作業一覧 —
1. 撮影についてのインタビューで、アクション監督として名前が挙がっているのは誰ですか。
2. 撮影についてのインタビューの続きを、最後の文の後から書いてください。

本文抜粋 —
轟がやっと少し“鬼邪高”という看板を感じ始めた
──先ほど、一番思い入れがあるのは「HiGH&LOW THE WORST」冒頭の、村山と轟のタイマンとおっしゃっていましたね。「最速プレミア試写会」の舞台挨拶で、あのシーンはアクションが100手もあって、かつ1日で撮影したとお話しされていましたが……(参照:「HiGH&LOW」村山VS轟のタイマンは“100手”、中務裕太が「雨宮兄弟は神」)。
普通なら撮影に2、3日かかるようなシーンを、夕方までに撮りきったんです。すさまじい現場でしたが、裕貴くんが相手なので楽しめました。アクション監督の大内貴仁さんはすごく凝った手を作ってくださるので、普通のアクションとは違う部分も多かったんです。普通なら、右を出したら次は左を出す。でも大内さんのアクションではそうとは限りません。例えばさっき見直したシーズン2のタイマンでも、左を出したあとにまた左を出していました。普段使わない筋肉を動かしたので、体力の消耗も激しくて。それでも今までにないアクションシーンになったので、チームの皆さんには感謝しかないですね。

提供データ —
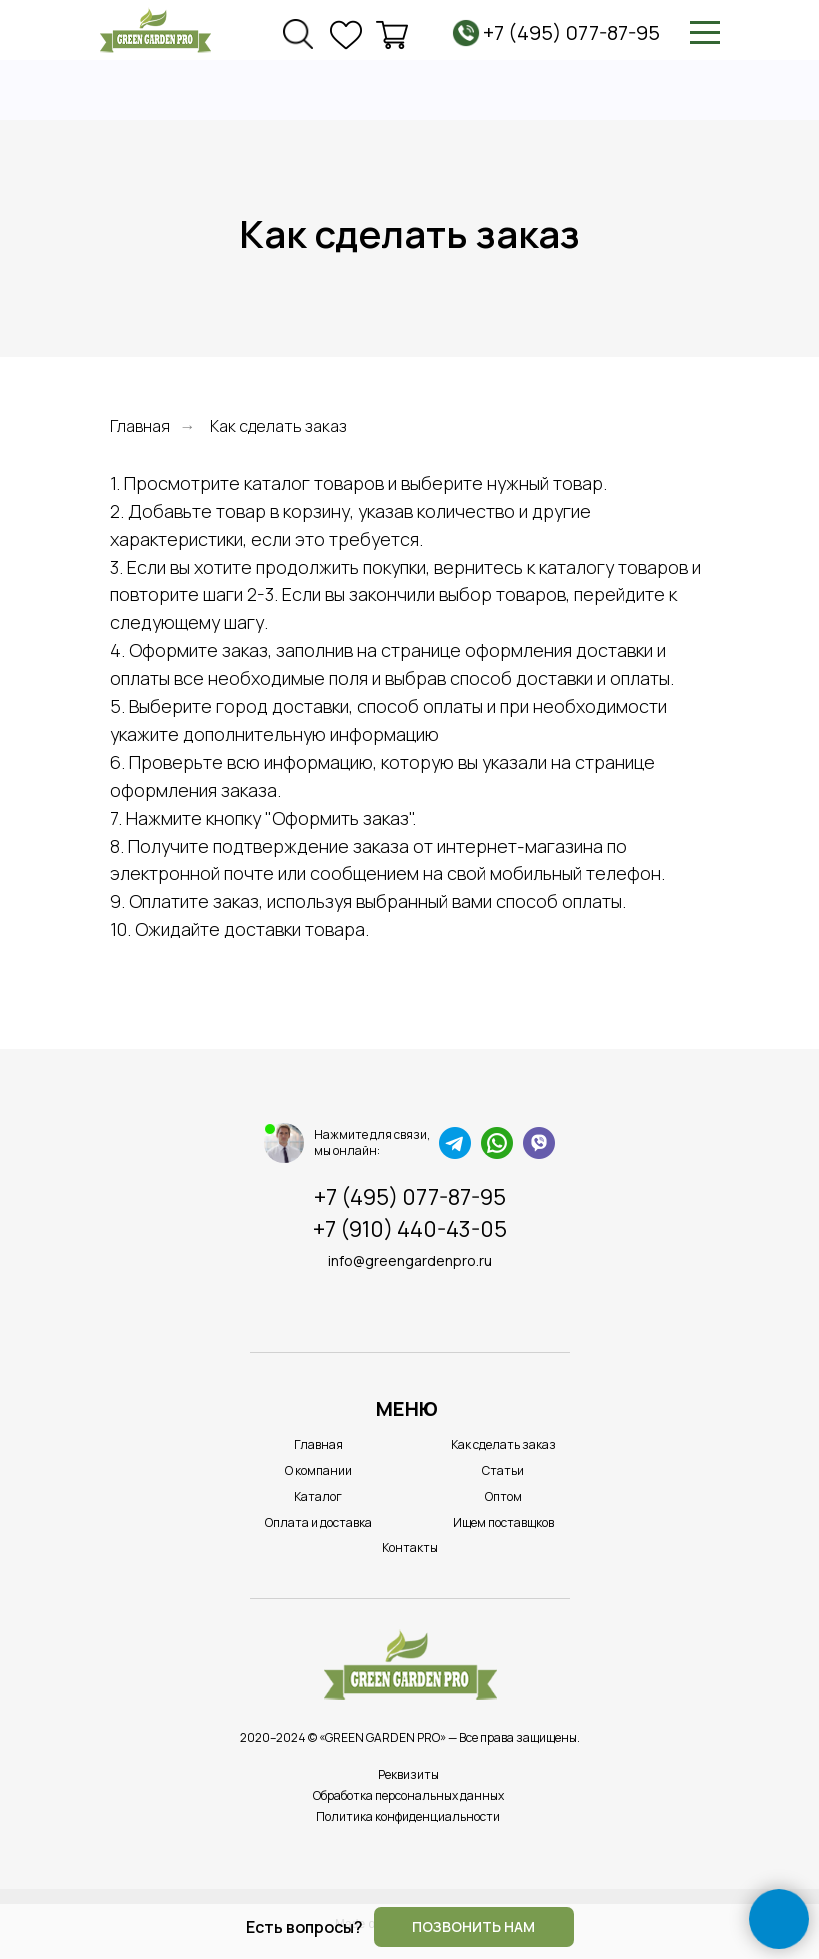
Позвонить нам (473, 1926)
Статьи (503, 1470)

出力 —
1. 大内貴仁さん

2.
──山田さんと演技のすり合わせをした部分はありますか?
お互いに示し合わせたわけではないのに、それぞれシーズン2を見返してから撮影に臨んでいました。たぶん僕と裕貴くんって、この作品に関しては事前に相談しないほうがいいんですよね。「THE MOVIE」での“でこぴん”シーンはさすがに相談してからやりましたが、シーズン2のタイマンでも特に芝居の打ち合わせはしていません。今回も世間話しかしていないです(笑)。
──カメラが回っているときは、それぞれが作り上げてきた村山と轟という役としてぶつかっていたんですね。
そうですね。ただ僕は、轟の内面をいちから作るようなことはしていないんです。普段から、自分の中に役の要素を探すことを心がけているので。
──では前田さんの中にある轟要素とは?
頭でっかちな思考回路は轟と近いです。轟って、勝手に自分の中で限界を作ってしまうところがあって。いいところまでいくのに、彼の闇の引力が強すぎて結局悪いほうに持っていかれちゃうんです。いじめられていたことも影響しているんですかね。だから僕、轟をやっていて本当に頭が痛いんですよ(笑)。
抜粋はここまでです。